Protected Health Information Breaches: What They Are

Cyber

Protected Health Information Breaches: What They Are

Jeannine LeCompte, Compliance Research Specialist

The Oregon Department of Human Services disclosed in March 2019 that millions of agency emails had been breached in January, potentially exposing the medical information of at least 350,000 people.

A Massachusetts hospital recently alerted 6,300 patients that some of their Protected Health Information (PHI) was exposed due to a security breach at a third-party vendor.

According to a recent Bitglass report, healthcare organizations reported 290 breaches in 2018, with 11.5 million records compromised.

Protecting the information of patients and residents has become one of the biggest issues—and concerns—of healthcare facilities, and the failure to protect such data can lead to substantial financial penalties, civil suits, and sanction by the authorities.

It is an operational necessity that all healthcare facility staff members have a clear understanding of what constitutes a PHI breach, how to avoid one, and what to do should one occur.

According to the official guidelines provided by the Centers for Medicare and Medicaid Services (CMS), a breach is defined as “any impermissible use or disclosure under the Privacy Rule that compromises the security or privacy of the protected health information.”

The Privacy Rule is a legally established code which sets national standards to protect individuals’ medical records and other PHI. It applies to health plans, healthcare clearinghouses, and those healthcare providers that conduct certain healthcare transactions electronically.

According to the U.S. Department of Health & Human Services (HHS), this rule requires “appropriate safeguards” to protect the privacy of PHI, and sets limits and conditions on the uses and disclosures that may be made of such information without patient authorization.

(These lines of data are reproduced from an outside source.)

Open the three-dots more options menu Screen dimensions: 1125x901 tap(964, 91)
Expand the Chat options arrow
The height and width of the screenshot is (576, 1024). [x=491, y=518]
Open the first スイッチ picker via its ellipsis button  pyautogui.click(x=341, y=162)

An “impermissible use or disclosure” of PHI is always presumed to be a breach unless the covered entity or business associate, as applicable, demonstrates that there is a low probability that the PHI has been compromised based on a risk assessment of at least the following factors:

  • The nature and extent of the PHI involved, including the types of identifiers and the likelihood of re-identification;
  • The unauthorized person who used the PHI or to whom the disclosure was made;
  • Whether the PHI was actually acquired or viewed; and
  • The extent to which the risk to the PHI has been mitigated.

There are three exceptions to the definition of “breach.”

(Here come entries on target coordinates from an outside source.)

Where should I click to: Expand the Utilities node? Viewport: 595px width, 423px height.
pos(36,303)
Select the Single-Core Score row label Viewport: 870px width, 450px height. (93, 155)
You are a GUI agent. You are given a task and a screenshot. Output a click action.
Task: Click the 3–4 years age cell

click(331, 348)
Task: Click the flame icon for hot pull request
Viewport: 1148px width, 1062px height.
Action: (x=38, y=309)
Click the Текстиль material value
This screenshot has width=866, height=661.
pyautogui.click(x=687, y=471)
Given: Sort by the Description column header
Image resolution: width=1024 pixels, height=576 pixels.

The first exception applies to the unintentional acquisition, access, or use of PHI by a workforce member or person acting under the authority of a covered entity or business associate, if such acquisition, access, or use was made in good faith and within the scope of authority.

The second exception applies to the inadvertent disclosure of PHI by a person authorized to access PHI to another authorized person within the same organization, as long as that information is not used or disclosed in a manner not permitted by the Privacy Rule.

The final exception applies if the covered entity or business associate has a good faith belief that the unauthorized person to whom the impermissible disclosure was made, would not have been able to retain the information.